TorchActorCritic

class maze.core.agent.torch_actor_critic.TorchActorCritic(policy: maze.core.agent.torch_policy.TorchPolicy, critic: Union[maze.core.agent.torch_state_critic.TorchStateCritic, maze.core.agent.torch_state_action_critic.TorchStateActionCritic], device: str)

Encapsulates a structured torch policy and critic for training actor-critic algorithms in structured environments.

Parameters
  • policy – A structured torch policy for training in structured environments.

  • critic – A structured torch critic for training in structured environments.

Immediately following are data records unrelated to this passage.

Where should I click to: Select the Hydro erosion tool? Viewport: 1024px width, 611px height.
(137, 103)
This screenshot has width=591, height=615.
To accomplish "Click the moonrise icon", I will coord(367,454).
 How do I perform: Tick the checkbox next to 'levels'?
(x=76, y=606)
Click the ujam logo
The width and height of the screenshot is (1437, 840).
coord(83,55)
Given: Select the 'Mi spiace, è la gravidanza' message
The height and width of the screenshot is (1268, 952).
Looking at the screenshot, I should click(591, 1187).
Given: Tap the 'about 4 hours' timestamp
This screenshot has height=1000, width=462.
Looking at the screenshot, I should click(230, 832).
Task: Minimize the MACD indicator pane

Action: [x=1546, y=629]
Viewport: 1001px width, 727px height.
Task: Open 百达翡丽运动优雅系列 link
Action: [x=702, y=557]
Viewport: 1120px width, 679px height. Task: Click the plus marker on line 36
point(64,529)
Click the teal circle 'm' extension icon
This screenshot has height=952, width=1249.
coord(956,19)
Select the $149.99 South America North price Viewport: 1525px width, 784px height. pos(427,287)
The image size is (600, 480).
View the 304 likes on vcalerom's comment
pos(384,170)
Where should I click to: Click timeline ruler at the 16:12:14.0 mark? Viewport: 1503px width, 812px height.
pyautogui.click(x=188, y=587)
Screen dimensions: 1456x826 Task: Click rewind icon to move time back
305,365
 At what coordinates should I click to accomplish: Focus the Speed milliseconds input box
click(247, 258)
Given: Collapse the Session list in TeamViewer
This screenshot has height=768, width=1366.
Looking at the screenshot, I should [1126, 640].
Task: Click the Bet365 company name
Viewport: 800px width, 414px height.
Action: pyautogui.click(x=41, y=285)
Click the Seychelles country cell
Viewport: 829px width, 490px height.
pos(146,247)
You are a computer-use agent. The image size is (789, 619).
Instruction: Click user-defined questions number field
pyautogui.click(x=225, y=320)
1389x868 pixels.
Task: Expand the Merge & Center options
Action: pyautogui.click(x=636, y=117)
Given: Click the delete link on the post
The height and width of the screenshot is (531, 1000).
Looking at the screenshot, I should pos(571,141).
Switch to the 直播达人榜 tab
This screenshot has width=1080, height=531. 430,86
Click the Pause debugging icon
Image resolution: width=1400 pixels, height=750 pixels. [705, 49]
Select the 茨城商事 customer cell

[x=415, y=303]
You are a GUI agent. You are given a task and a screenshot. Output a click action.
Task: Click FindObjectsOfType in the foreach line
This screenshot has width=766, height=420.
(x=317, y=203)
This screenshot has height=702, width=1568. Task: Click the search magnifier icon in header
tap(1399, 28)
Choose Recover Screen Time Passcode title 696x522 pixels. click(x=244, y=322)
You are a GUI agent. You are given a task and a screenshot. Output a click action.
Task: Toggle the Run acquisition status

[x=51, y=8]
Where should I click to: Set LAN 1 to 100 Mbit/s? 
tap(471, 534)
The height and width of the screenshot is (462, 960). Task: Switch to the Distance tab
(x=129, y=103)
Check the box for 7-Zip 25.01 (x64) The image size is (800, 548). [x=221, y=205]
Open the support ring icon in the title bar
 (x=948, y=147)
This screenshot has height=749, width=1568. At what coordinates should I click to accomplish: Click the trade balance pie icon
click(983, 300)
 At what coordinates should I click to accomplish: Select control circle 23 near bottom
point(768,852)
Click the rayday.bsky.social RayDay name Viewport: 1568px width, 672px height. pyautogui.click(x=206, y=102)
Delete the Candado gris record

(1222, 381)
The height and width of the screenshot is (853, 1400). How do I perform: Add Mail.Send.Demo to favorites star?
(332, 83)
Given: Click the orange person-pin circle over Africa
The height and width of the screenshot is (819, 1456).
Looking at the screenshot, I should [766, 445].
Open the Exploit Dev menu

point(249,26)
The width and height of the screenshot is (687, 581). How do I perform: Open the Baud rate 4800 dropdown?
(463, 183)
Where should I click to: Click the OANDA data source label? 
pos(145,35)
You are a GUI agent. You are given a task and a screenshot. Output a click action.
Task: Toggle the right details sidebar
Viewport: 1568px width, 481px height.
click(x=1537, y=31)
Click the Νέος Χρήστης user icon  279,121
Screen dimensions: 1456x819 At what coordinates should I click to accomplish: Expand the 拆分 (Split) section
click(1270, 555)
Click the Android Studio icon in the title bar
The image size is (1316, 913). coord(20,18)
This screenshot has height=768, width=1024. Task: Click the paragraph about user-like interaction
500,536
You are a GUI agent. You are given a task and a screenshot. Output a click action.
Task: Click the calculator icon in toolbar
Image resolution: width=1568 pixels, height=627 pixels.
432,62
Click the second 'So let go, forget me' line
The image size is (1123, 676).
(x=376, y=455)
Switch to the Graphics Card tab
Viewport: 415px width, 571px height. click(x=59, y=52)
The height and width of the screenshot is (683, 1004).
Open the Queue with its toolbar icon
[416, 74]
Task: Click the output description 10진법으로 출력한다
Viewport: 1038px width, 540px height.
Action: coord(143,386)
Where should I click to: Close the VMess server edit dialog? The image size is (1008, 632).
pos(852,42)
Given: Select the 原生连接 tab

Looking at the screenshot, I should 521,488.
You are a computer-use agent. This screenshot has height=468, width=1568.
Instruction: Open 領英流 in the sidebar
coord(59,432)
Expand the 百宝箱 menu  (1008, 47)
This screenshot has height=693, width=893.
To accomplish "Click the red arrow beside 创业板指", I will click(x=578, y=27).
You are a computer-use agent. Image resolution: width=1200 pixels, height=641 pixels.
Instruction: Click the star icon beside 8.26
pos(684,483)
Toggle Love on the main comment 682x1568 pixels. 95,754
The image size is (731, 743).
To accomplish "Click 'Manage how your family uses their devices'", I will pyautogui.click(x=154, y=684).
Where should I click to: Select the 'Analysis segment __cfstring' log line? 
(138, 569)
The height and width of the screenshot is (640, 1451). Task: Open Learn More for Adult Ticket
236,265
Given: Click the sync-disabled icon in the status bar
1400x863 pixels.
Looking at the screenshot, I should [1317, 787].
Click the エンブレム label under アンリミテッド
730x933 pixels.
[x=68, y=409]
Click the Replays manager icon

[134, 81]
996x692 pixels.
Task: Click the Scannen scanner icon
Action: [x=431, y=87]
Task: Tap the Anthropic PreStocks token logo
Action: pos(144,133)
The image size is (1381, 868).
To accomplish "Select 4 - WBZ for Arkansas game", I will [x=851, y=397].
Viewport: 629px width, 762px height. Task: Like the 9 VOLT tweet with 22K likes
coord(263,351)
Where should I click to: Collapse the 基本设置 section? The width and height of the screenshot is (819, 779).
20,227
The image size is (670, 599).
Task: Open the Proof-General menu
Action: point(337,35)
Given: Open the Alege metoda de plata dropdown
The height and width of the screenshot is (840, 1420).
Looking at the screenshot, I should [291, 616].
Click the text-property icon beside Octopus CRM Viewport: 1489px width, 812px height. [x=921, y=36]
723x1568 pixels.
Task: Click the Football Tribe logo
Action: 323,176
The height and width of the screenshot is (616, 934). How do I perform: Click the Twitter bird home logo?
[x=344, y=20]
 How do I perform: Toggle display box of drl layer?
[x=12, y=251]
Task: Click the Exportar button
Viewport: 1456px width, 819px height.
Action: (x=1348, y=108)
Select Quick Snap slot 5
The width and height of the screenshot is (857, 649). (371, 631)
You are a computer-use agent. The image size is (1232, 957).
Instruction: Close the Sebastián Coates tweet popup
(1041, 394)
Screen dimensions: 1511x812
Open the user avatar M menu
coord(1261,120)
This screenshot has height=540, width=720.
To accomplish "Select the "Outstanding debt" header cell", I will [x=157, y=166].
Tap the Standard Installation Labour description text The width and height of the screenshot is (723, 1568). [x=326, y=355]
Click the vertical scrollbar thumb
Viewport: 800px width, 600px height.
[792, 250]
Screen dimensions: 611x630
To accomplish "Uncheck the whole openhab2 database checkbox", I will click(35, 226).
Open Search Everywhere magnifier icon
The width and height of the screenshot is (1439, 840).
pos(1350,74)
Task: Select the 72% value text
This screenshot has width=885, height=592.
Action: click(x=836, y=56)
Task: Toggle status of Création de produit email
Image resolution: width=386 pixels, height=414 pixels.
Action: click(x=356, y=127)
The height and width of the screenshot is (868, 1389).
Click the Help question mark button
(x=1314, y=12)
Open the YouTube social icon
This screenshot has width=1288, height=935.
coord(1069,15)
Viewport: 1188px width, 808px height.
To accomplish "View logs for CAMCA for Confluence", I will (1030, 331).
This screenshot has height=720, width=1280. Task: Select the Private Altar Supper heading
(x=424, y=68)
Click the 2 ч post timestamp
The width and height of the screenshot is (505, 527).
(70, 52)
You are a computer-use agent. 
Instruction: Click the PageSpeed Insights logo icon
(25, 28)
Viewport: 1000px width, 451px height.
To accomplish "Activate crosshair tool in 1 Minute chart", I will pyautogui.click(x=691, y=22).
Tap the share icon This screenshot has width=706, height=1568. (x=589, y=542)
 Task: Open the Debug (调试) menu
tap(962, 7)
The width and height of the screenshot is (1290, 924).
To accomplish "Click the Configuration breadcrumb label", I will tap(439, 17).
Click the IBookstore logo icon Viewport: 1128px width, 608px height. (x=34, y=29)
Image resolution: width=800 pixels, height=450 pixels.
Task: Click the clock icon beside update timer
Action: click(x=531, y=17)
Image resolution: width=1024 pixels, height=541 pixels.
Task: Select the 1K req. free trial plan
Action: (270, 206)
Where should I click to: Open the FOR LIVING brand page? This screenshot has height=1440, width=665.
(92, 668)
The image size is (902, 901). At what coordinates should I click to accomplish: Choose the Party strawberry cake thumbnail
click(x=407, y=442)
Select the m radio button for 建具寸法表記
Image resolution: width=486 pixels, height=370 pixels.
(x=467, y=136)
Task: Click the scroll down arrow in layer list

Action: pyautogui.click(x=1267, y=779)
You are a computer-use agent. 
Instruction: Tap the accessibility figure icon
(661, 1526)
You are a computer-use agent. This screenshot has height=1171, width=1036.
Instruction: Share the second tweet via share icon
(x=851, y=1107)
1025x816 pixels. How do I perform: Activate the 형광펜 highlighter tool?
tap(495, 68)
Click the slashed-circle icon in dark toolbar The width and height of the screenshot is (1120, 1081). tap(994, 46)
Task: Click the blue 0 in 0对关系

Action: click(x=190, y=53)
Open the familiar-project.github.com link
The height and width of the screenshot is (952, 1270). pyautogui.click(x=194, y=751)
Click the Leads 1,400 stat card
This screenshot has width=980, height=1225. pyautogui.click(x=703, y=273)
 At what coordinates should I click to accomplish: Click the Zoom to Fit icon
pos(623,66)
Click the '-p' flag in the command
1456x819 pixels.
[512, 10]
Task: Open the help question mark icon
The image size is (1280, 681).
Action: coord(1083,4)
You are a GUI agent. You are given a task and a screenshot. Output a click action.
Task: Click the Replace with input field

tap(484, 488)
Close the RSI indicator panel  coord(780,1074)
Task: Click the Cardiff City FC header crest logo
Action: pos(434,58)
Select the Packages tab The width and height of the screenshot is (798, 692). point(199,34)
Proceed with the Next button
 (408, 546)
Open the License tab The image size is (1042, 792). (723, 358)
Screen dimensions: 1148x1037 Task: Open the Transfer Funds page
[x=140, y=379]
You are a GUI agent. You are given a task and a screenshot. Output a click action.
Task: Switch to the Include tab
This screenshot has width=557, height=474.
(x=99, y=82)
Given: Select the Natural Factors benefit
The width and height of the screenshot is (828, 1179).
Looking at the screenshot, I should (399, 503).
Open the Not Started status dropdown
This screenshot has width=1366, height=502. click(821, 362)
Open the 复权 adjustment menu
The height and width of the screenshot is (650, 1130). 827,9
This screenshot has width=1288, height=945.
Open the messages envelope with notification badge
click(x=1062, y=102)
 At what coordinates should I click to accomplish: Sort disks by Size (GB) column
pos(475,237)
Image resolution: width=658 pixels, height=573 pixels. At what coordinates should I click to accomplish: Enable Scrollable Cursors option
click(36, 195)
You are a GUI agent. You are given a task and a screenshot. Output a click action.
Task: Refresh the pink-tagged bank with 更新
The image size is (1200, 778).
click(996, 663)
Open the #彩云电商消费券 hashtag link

  • device – Device the model (networks) should be located on (cpu or cuda)

compute_actor_critic_output(record: maze.core.trajectory_recording.records.structured_spaces_record.StructuredSpacesRecord, temperature: float = 1.0) → Tuple[maze.core.agent.torch_policy_output.PolicyOutput, maze.core.agent.state_critic_input_output.StateCriticOutput]

One method to compute the policy and critic output in one go, managing the sub-steps, individual critic types shared embeddings of networks.

Parameters
  • record – The StructuredSpacesRecord holding the observation and actor ids.

  • temperature – (Optional) The temperature used for initializing the probability distribution of the action heads.

Returns

A tuple of the policy and critic output.

property device

implementation of TorchModel

eval()None

(overrides TorchModel)

implementation of TorchModel

load_state_dict(state_dict: Dict)None

(overrides TorchModel)

implementation of TorchModel

parameters() → List[torch.Tensor]

(overrides TorchModel)

implementation of TorchModel

state_dict() → Dict

(overrides TorchModel)

implementation of TorchModel

to(device: str)

(overrides TorchModel)

implementation of TorchModel

train()None

(overrides TorchModel)

implementation of TorchModel